=== Task brief ===
Return the lines below word for word, leaving out the pictures.

═══ Records provided

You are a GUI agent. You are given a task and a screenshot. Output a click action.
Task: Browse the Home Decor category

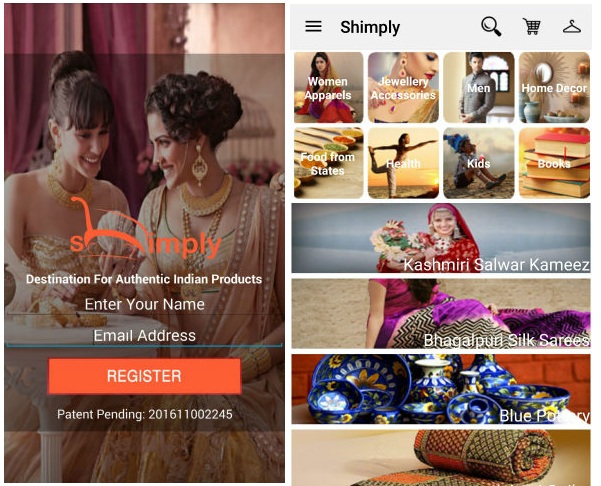click(x=554, y=87)
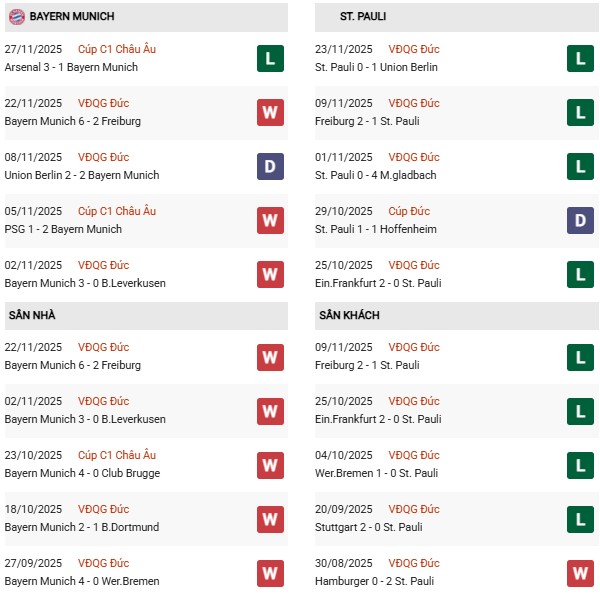Click the 30/08/2025 match date
Screen dimensions: 600x595
(x=344, y=563)
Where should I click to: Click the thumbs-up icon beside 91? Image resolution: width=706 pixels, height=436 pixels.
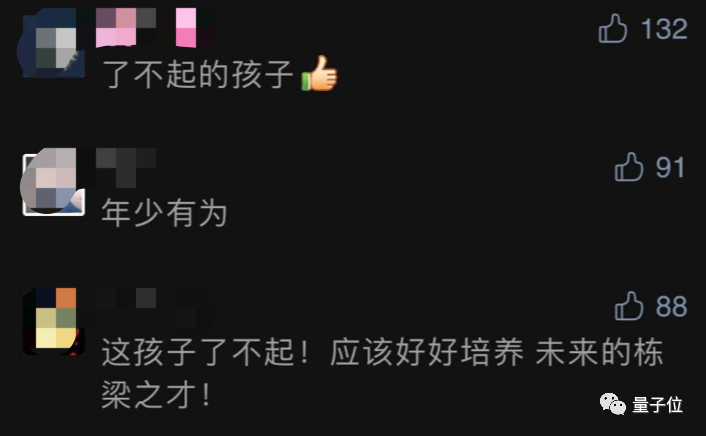629,167
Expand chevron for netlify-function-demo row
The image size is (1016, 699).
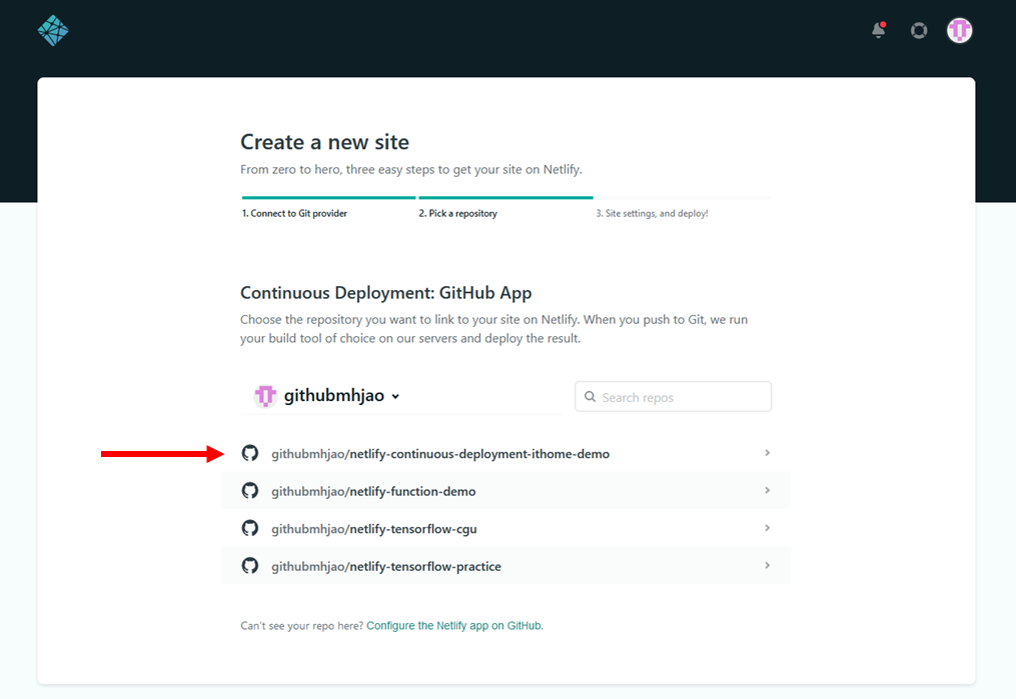coord(767,491)
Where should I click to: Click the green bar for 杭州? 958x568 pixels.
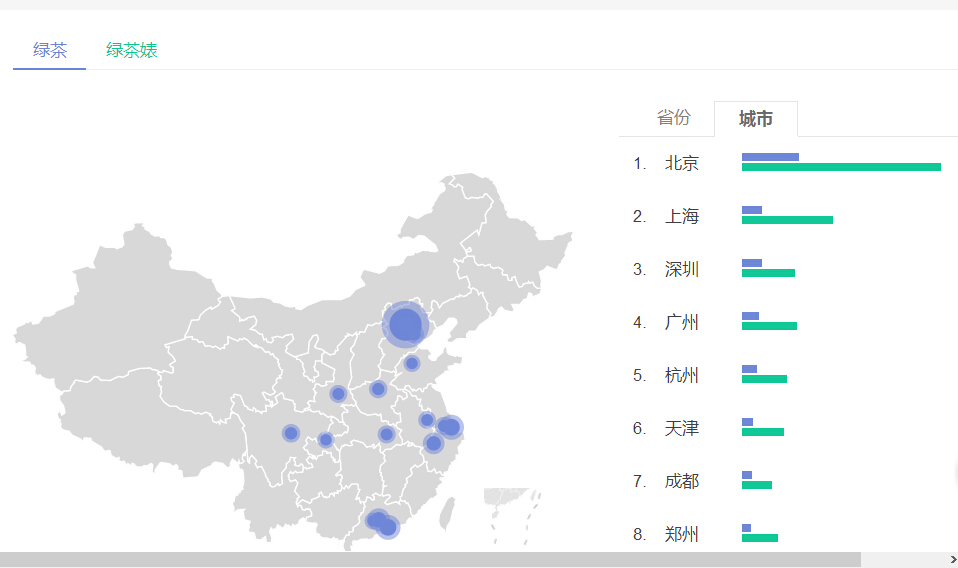coord(764,379)
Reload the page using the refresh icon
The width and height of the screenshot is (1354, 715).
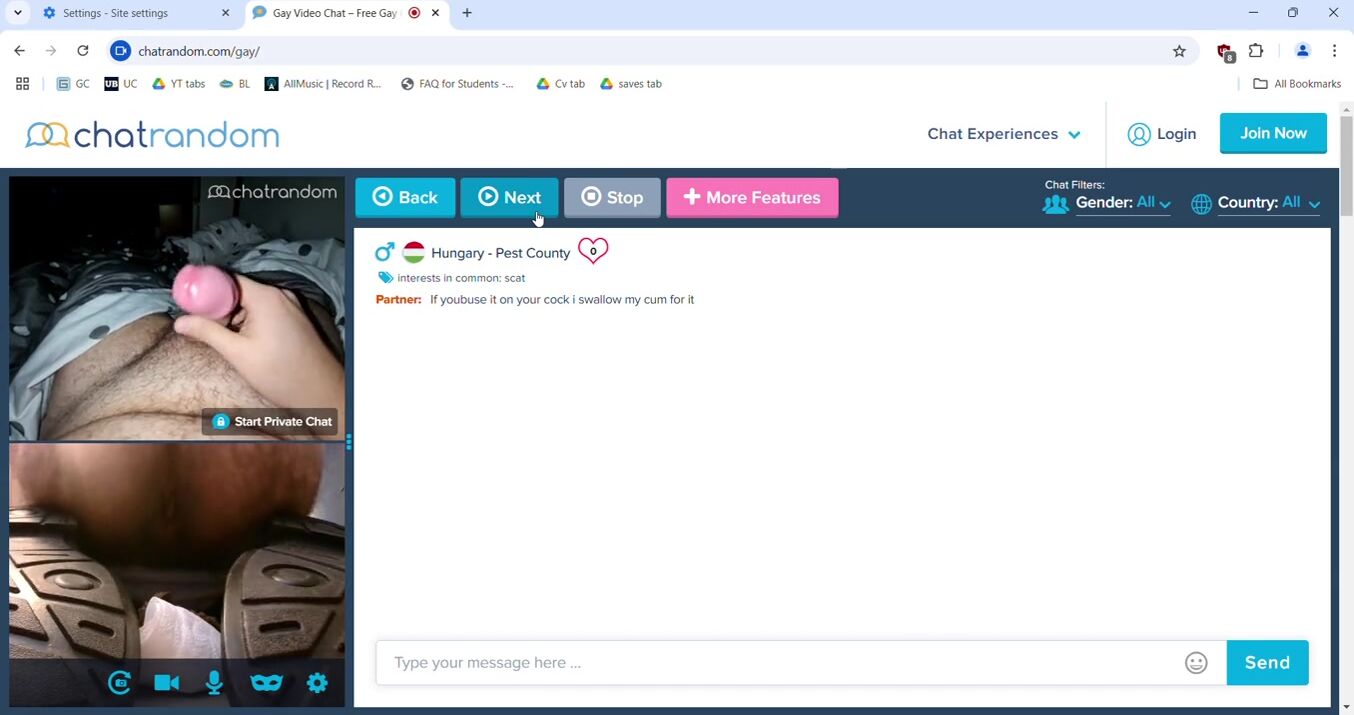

══════

=== Task solution ===
You are a GUI agent. You are given a task and a screenshot. Output a click action.
Task: Browse the Home Decor category

click(x=554, y=87)
Click the 30/08/2025 match date
Screen dimensions: 600x595
(x=344, y=563)
Where should I click to: Click the thumbs-up icon beside 91? Image resolution: width=706 pixels, height=436 pixels.
629,167
Expand chevron for netlify-function-demo row
The image size is (1016, 699).
coord(767,491)
Where should I click to: Click the green bar for 杭州? 958x568 pixels.
coord(764,379)
Reload the page using the refresh icon
The width and height of the screenshot is (1354, 715).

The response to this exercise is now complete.